日記と近い行為ではありますが、どちらかというと日記には事実や出来事を記録していくものに対して、ジャーナリングは、「今、自分の頭や心の中にある、感情や思考を、ありのままに書き出す行為」だと言えるでしょう。
ジャーナリングのメリット
・メタ認知することで自分を見える化
自分では、なかなか自分のことはわかりにくいものです。「どうも仕事が進まない」「なぜうまくいかないんだろう」という気持ちは、頭の中で考えるだけでは、整理がつかないものです。そうした状態や気持ちを言葉にすることで、「ここで悩んでいたのか」「こういうときに焦ってミスが起こりやすい」など、自分自身を俯瞰的に分析できるようになります。こういうメタ認知ができるようになると、予期せぬことが起きたときにも、常に冷静に対処できるようになります。
・メンタルの安定
気持ちを文字にして、書き出すだけで、人はすっきりするものです。少し落ち着くことで、感情に流さされず判断ができ、自分にとって良い選択ができるようになります。これは、アンガーマネジメントにも通じることで、怒りやイライラは、自分の気持ちを文字にすることで冷静さを取り戻し、仕事や人間関係のロスを防ぐことにつながります。
・生産性の向上
人はいろいろなことが気になっていると、やるべき仕事に手を付けても、つい気になることを思い出してしまい、思考が飛び、大事な仕事に集中することができなくなってしまいます。

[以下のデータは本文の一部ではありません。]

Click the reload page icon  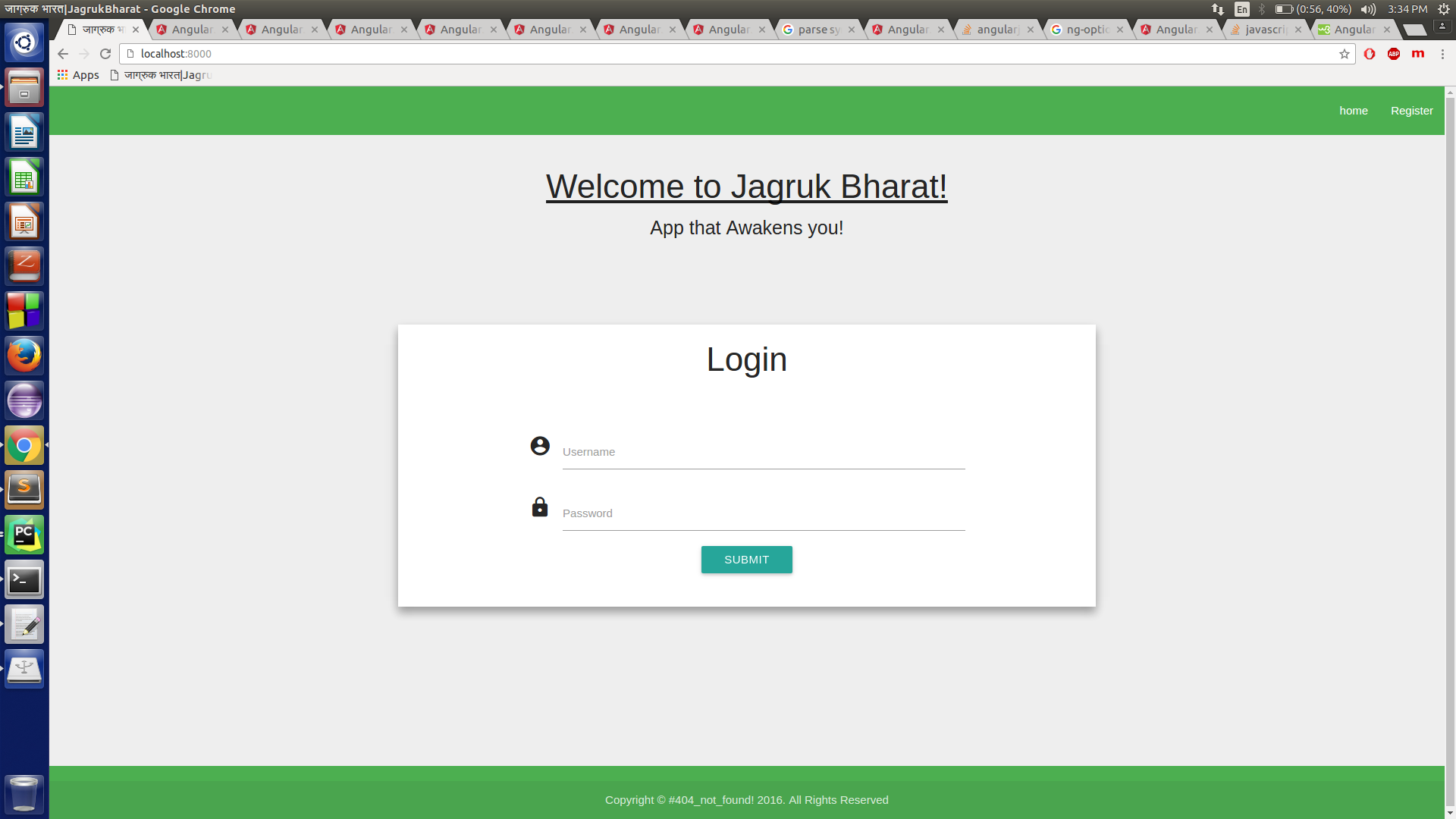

人は、基本的にシングルタスクでしか力を保つことができないものです。
イライラした状態で仕事をしてもうまくいかないのも、同じ理由です。何か気になることや、気がかりなことがあるときには、手帳に書き出しましょう。すべて書き出すことで、いったん脳の中から解放することができ、目の前のタスクに集中することにつながります。